Breastpump. After birth, the use of an effective breastpump can be helpful at drawing out a flat or inverted nipple immediately before breastfeeding to make latch-on easier for the baby. It also can be used at other times following delivery to help further break the adhesions under the skin by pulling the nipple out uniformly from the center.

Evert-it Nipple Enhancer. Available through La Leche League, this device helps to draw out the nipple by providing uniform suction similar to that obtained with a breastpump.

Nipple stimulation. After birth, if the nipple can be grasped, a mother can roll her nipple between her thumb and index finger for a minute or two and then quickly touch the nipple with a moist, cold cloth or ice wrapped in cloth (avoid prolonged use of ice as it can inhibit the letdown reflex and numb the nipple too much).

Pulling back on the breast tissue at latch-on. As you support your breast for latch-on with thumb on top and four fingers underneath and way back against the chest wall, pull slightly back on the breast tissue toward the chest wall to help the nipple protrude.

Nipple shield.
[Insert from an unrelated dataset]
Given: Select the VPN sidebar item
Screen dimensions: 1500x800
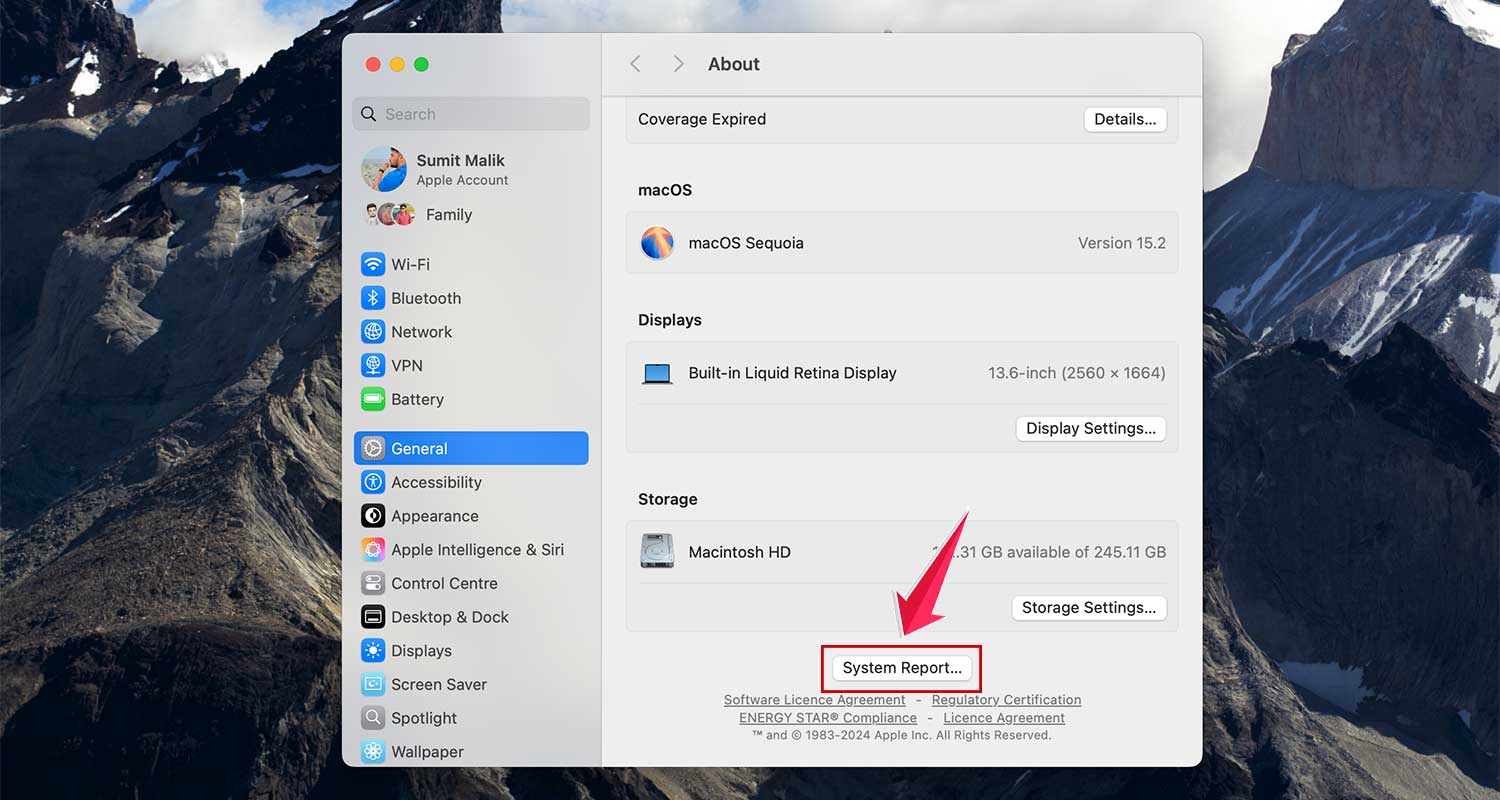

ONLY TO BE USED AS A LAST RESORT, the nipple shield is a flexible nipple made out of silicone that is placed over the mother's nipple during feedings so that latch-on is possible for the baby. To prevent the baby from becoming too addicted to nursing with the shield, it should be removed as soon as the baby is latched-on and nursing well. The length of time during the feeding that the shield is used should also be steadily decreased. Possible problems associated with the use of nipples shields include a drop in the mother's milk supply and insufficient transfer of milk to the baby. Because of these possible risks, it is strongly recommended that you only use a nipple shield under the direct supervision of a lactation expert such as as a lactation consultant or La Leche League leader. It should be noted, however, that even with the possible risks of using a nipple shield, as long as the mother is aware of what to watch for, breastfeeding with a nipple shield is much more preferable to not breastfeeding!
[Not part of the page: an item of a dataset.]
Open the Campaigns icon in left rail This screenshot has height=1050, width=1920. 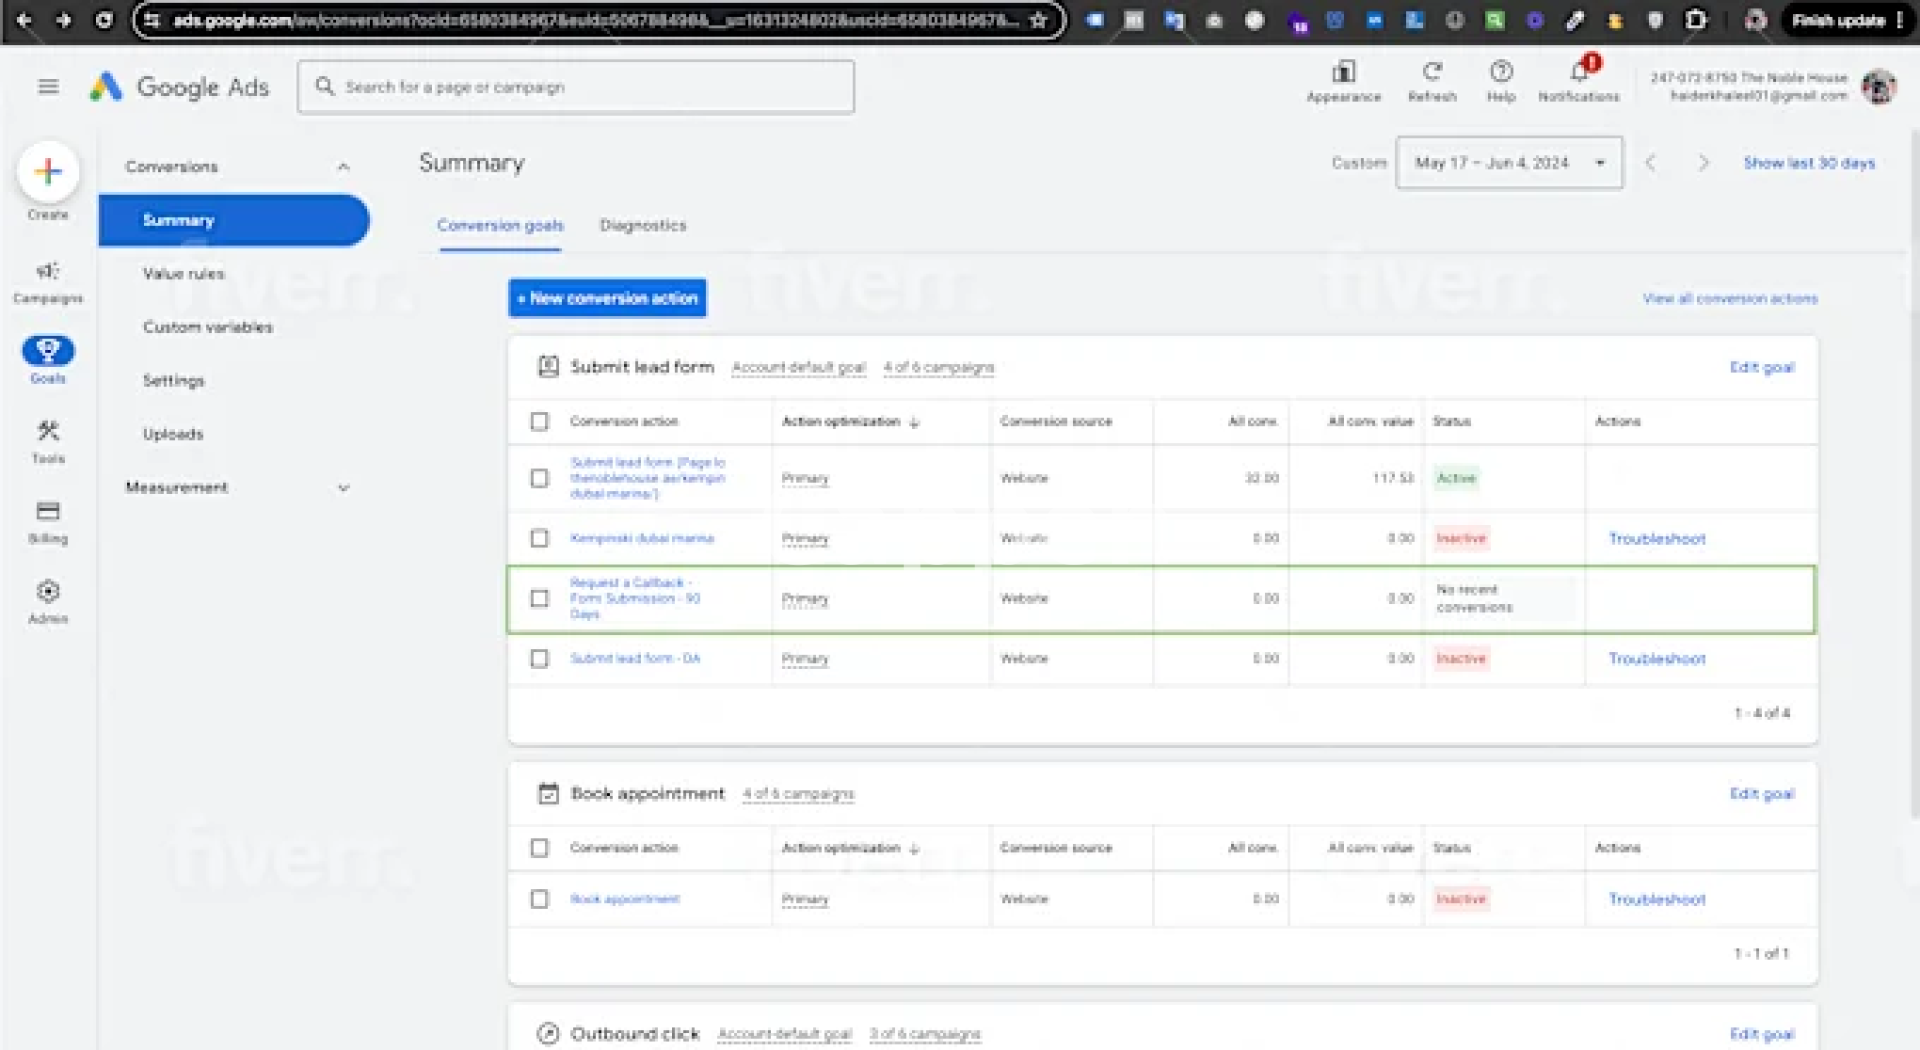(48, 272)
Oh now that I have read this article I think it's actually a breast shell that my mom was taking about.

PS. And it's not just about the tongue either sometimes babies can have to high of an arch in the mouth that also makes it difficult to breastfeed.

PSS. lol ALSO Le Leche League is a GREAT place for support in Breastfeeding. I am pretty sure they even have a hot-line.
 
chuck, dont be so hard on yourself. i think it says more about the level/quality of support you got from the health visitor (or whoever deals with these things) really rather than anything you could have done. we cant know everything about every issue.

also, it could have been anything else, you just dont know. and even if it was thrush, might still have been just as hard.

x
 
I know, I just still feel like I failed at a lot of things you know?

It's going to take a long while to stop feeling that way.
 
You didnt fail a lot of things IMHO chuck. I think you were failed by others quite a bit though :( :hugs:
 
Yeah I understand. Things smart for a while whatever the reason. Is there any kinda post birth debriefing thing you can do? You know like birth art but for post labour (I know it's not rly labour but you know what I mean)? Doing something brutally honest and filled with all your emotion might help. Always helps me to write things down then it's like they're out of my head and bit by bit it gets easier.
 
I did a birth afterthoughts and had counselling with a fully counselling trained ex midwife, it helped me through the early days pp with dewi but some things will take time to fade and im ok with that.

I joined up with a bunch of Mums and their kiddos today to let the little ones run around in a field an done of the mums is 31 weeks pg now and wanted to use canterbury BC but tis closed with no prospects of being open again any time soon and she was asking me a bit about HB and I think she may have been swayed to go with it.

She had a picture perfect 5 hour labour last time, perfect pregnancy this time and is happy with the transfer time for canterbury to hospital so she's going to think about it and ask her MW more seriously about it at next appt! bwahahahaha i'm spreading nutter-itis where ever I go!